In addition to making money for the company and providing a
valuable service to millions, this new technology
has paved the way for a flood of entrepreneurial ventures. For
instance, M-KOPA Solar offers customers in
Kenya, Tanzania, and Uganda a “4-watt rooftop solar panel, a
control box that attaches to the wall of a home or

business, three lamps, and mobile-phone chargers.” To
purchase the $200 unit, the company requires a
roughly $35 down payment and then a daily payment of 40
Kenyan shillings, or about 40 cents, for 365 days,
until the unit is paid off. The customer uses M-Pesa to make the
daily payment, and if the payment is not made,
the lights will not turn on until payments resume. The $200 cost
may seem high, but it is actually cheaper than
the kerosene lamp alternative most Kenyans currently use.

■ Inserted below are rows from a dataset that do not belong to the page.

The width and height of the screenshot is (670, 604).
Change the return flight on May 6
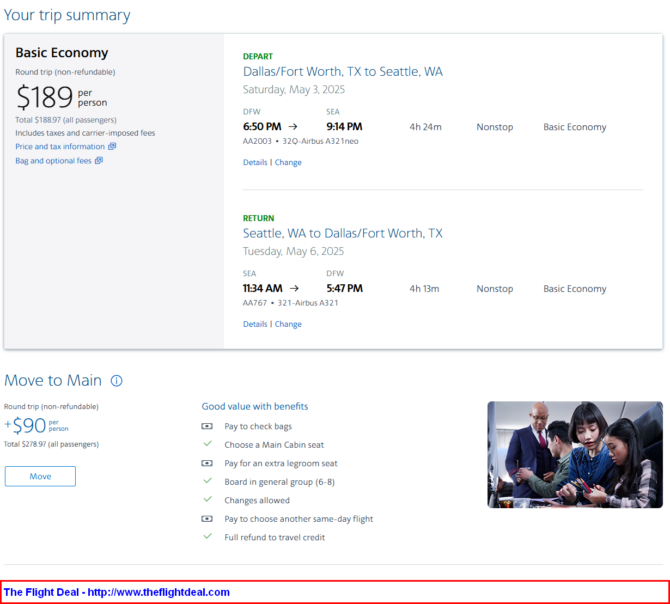click(x=288, y=324)
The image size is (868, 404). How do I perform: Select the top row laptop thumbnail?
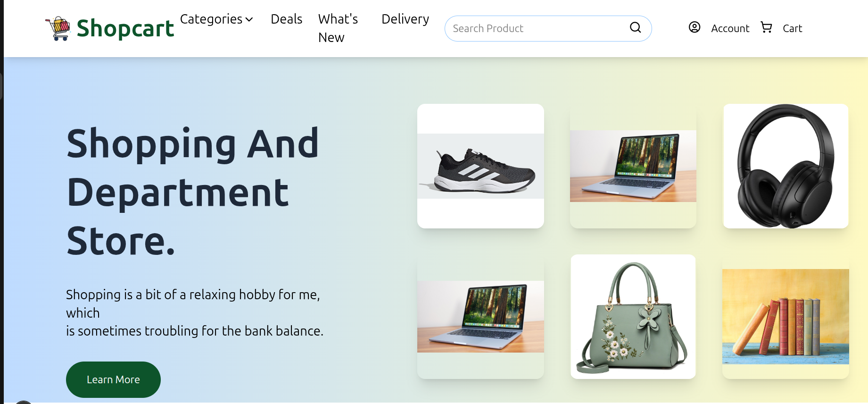633,166
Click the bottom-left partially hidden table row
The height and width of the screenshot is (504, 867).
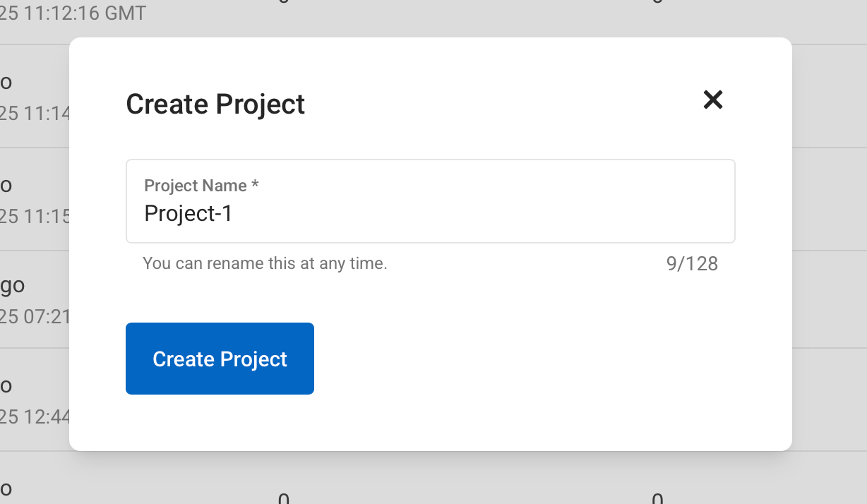[6, 488]
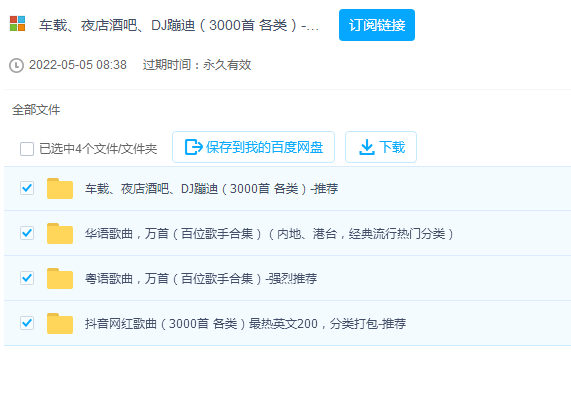Viewport: 571px width, 402px height.
Task: Click the colorful grid logo icon
Action: click(x=17, y=24)
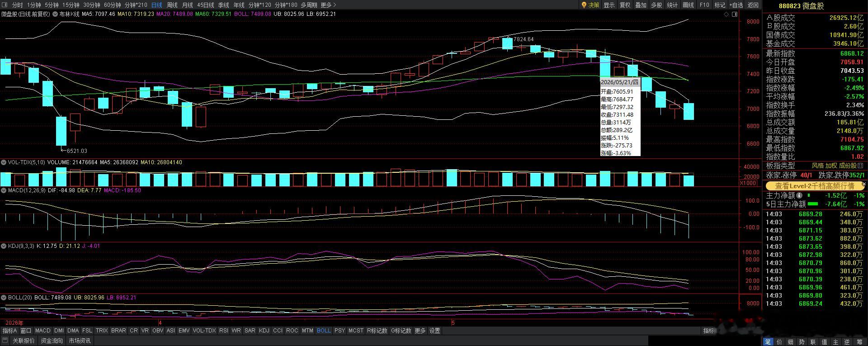Toggle the left sidebar panel icon

tap(5, 5)
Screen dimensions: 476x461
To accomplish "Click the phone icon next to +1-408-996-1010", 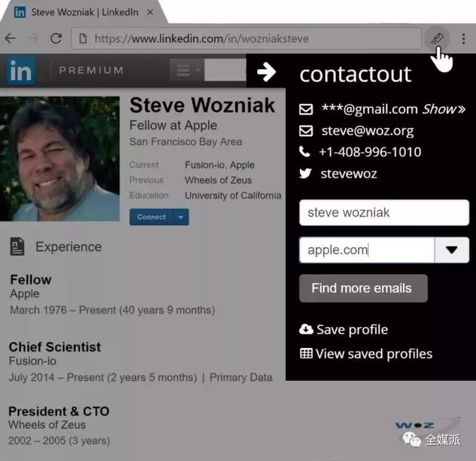I will (x=305, y=152).
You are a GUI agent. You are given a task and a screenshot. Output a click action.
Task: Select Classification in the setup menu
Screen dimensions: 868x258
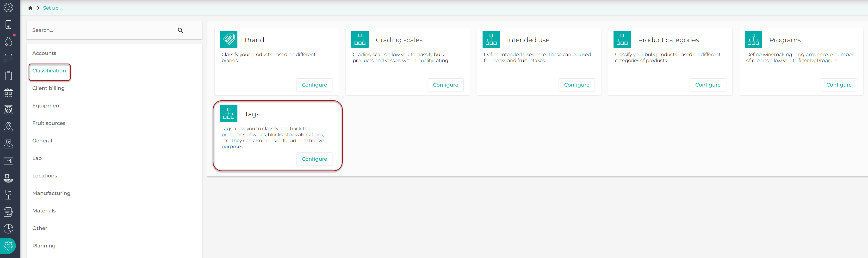coord(49,71)
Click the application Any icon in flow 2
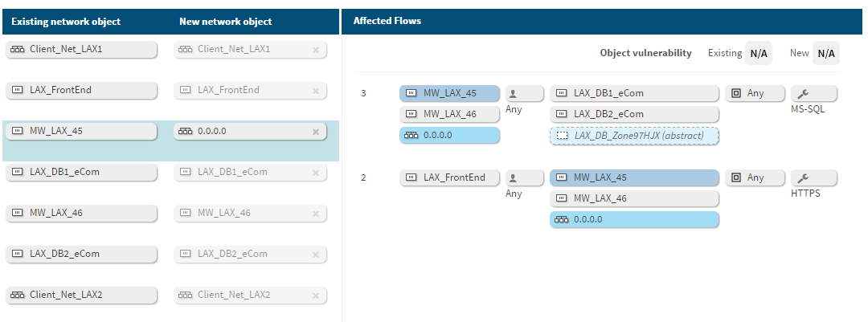This screenshot has width=868, height=322. point(735,177)
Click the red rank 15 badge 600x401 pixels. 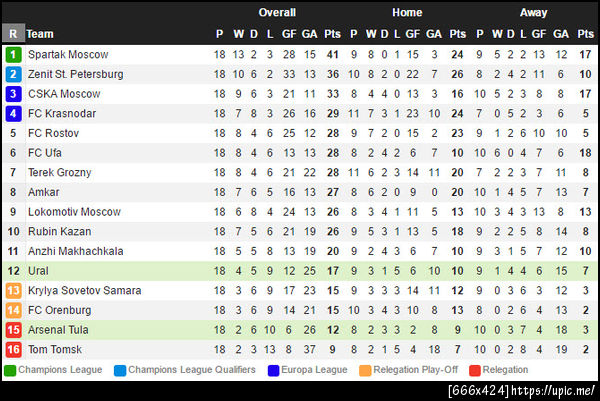(x=13, y=330)
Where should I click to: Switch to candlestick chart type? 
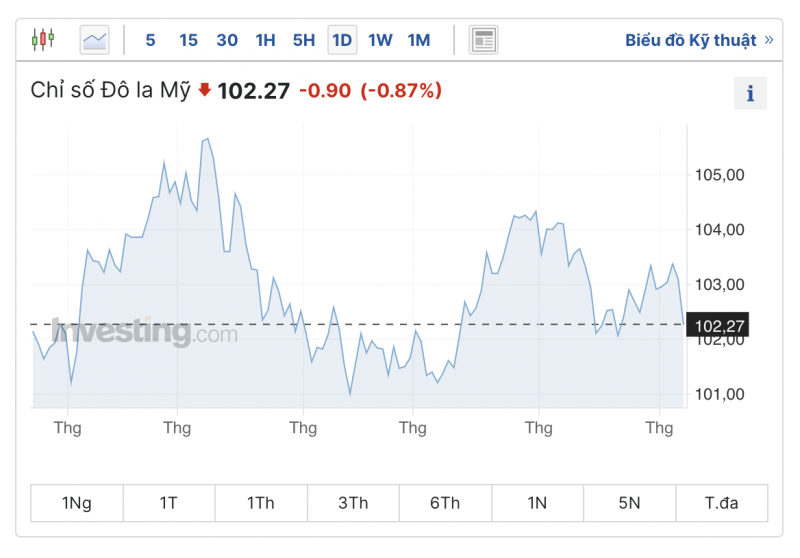43,40
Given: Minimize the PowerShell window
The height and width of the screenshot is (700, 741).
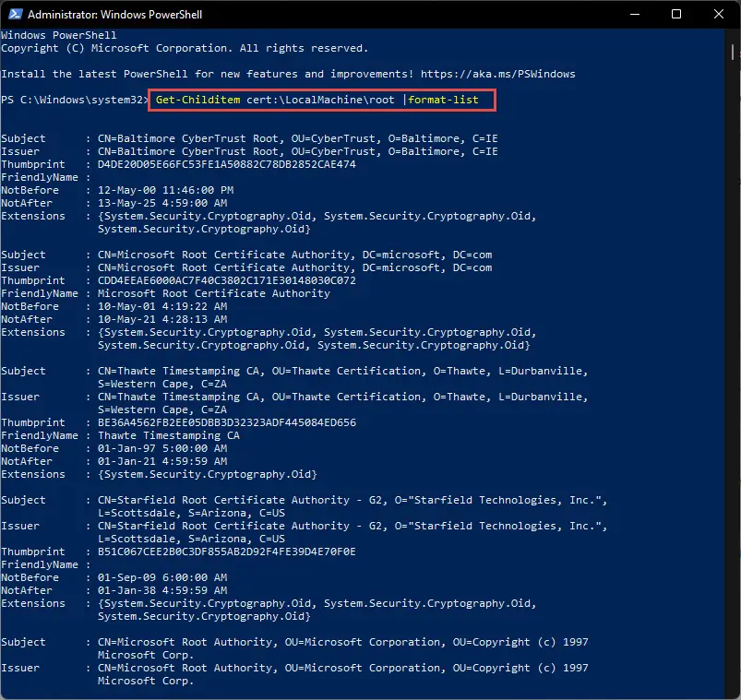Looking at the screenshot, I should point(635,14).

Moreover, once the unit is paid for, the customer
gets free power. The opportunity to invest in their personal
energy needs has improved the lives of over
400,000 customers.
Similarly, the village of Njogu-ini installed a clean-water well
that uses mobile payments through the M-Pesa
platform. Residents simply walk to the well and use their phone
to pay the small fee to activate the pump,
providing them access to clean water. Water obtained this way
costs about $6 a month per person. The critical
feature is that the technology allows micropayments that are
reasonable in the context of Kenyan life, while still
enabling villagers to get clean water.
Now that the technology has been established, Safaricom is
using the M-Pesa platform to expand to provide
other services, such as mobile health care initiatives. The
mHealth Kenya service enables doctors to remotely
diagnose patients using cell phones, and patients can pay
providers using their M-Pesa accounts. In addition,
the government of Kenya is using M-Pesa to distribute e-
vouchers for prenatal care in an effort to increase the
health of mothers and babies.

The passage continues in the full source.